_Exercise details_
Line by line, please look for the word "computer" in the following records, then copy each line you find it in.

Stored data entries:
"""
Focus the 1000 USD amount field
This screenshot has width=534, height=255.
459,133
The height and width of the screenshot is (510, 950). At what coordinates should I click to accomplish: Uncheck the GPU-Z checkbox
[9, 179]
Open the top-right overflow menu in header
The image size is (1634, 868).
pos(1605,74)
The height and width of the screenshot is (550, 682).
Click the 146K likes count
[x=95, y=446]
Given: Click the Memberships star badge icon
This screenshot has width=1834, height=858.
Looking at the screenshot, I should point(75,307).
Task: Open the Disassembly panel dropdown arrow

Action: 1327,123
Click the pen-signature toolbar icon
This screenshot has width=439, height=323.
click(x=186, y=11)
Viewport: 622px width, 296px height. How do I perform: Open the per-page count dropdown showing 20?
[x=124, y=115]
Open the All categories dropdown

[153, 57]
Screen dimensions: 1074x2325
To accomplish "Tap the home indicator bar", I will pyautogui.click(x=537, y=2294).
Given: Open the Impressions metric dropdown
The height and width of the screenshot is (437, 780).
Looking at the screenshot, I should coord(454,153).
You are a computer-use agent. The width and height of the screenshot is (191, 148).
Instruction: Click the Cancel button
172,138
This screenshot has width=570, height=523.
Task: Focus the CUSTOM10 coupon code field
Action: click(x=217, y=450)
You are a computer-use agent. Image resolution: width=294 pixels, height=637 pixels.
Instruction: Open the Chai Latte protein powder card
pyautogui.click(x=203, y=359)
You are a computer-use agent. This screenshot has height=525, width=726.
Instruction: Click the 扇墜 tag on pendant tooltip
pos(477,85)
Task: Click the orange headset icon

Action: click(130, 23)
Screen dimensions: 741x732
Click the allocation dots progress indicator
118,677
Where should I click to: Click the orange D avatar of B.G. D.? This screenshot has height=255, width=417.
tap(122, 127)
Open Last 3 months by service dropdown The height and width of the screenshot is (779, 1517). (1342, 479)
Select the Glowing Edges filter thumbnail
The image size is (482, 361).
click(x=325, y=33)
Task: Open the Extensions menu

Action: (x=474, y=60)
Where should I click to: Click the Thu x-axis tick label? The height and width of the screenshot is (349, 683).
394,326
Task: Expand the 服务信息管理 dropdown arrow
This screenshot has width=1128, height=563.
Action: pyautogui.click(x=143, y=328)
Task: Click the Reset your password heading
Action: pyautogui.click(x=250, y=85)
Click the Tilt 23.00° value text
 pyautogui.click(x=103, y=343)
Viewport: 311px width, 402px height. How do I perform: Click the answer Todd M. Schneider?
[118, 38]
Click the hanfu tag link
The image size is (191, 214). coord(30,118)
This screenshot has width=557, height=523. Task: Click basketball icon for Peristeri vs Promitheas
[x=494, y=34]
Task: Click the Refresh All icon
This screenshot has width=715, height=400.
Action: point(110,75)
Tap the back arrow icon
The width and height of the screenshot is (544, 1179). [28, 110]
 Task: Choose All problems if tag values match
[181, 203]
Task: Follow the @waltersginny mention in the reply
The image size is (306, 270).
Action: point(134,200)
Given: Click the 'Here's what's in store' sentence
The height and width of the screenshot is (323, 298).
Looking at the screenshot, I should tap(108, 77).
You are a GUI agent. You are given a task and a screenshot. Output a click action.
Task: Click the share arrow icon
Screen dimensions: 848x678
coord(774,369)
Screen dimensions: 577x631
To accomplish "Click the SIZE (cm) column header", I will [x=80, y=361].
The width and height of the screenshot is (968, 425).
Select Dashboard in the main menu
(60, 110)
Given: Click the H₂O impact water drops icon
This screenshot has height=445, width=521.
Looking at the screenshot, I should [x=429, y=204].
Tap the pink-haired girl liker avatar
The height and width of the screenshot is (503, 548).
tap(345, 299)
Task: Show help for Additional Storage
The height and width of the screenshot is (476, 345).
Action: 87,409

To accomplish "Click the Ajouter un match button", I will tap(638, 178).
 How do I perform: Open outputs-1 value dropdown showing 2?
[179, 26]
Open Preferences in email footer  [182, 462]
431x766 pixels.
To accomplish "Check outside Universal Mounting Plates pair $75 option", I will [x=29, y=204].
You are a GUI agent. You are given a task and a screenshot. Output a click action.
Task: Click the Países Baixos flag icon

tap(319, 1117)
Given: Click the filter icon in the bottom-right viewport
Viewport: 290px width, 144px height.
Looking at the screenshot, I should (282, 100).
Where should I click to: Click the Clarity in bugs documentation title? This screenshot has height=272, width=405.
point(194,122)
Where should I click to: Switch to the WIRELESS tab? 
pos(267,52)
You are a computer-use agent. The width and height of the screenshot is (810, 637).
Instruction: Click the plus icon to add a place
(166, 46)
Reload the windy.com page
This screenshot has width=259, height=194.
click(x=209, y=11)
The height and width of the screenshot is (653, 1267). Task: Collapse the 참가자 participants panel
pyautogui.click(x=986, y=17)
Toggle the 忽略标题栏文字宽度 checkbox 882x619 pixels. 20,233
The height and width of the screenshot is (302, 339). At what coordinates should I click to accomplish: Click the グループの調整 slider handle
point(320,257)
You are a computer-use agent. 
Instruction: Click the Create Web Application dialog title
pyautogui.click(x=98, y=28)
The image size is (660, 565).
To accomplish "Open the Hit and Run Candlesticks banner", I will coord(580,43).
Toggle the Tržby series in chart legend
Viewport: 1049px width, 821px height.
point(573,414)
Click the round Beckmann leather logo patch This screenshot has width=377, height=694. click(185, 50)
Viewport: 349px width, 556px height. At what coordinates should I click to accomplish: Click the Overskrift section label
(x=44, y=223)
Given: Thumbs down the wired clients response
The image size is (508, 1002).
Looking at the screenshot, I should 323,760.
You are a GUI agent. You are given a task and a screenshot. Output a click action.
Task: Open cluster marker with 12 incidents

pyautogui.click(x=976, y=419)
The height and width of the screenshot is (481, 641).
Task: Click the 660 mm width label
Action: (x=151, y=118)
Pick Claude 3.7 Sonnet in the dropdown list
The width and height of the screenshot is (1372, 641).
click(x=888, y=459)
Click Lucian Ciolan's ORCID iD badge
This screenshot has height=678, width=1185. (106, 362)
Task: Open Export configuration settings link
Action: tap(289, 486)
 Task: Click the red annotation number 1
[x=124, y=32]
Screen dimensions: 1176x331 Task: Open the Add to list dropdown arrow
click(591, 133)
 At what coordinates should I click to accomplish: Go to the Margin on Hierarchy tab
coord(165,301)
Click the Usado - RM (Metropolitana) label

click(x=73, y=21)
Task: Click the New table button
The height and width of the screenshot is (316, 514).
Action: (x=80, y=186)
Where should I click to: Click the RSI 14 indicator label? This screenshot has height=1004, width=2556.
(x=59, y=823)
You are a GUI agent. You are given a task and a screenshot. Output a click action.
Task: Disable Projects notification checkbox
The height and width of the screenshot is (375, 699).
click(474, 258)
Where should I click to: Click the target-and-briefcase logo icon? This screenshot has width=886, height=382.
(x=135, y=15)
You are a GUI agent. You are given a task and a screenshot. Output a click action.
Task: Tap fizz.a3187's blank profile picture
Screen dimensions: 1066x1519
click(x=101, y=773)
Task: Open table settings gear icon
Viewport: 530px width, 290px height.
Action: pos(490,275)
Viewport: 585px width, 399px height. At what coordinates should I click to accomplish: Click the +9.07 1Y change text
"""
_Your response_
You are a computer-use agent. The width and height of the screenshot is (191, 148).
You are a computer-use agent. Image resolution: width=294 pixels, height=637 pixels.
You are a computer-use agent. This screenshot has height=525, width=726.
You are a computer-use agent. The width and height of the screenshot is (810, 637).
You are a computer-use agent. 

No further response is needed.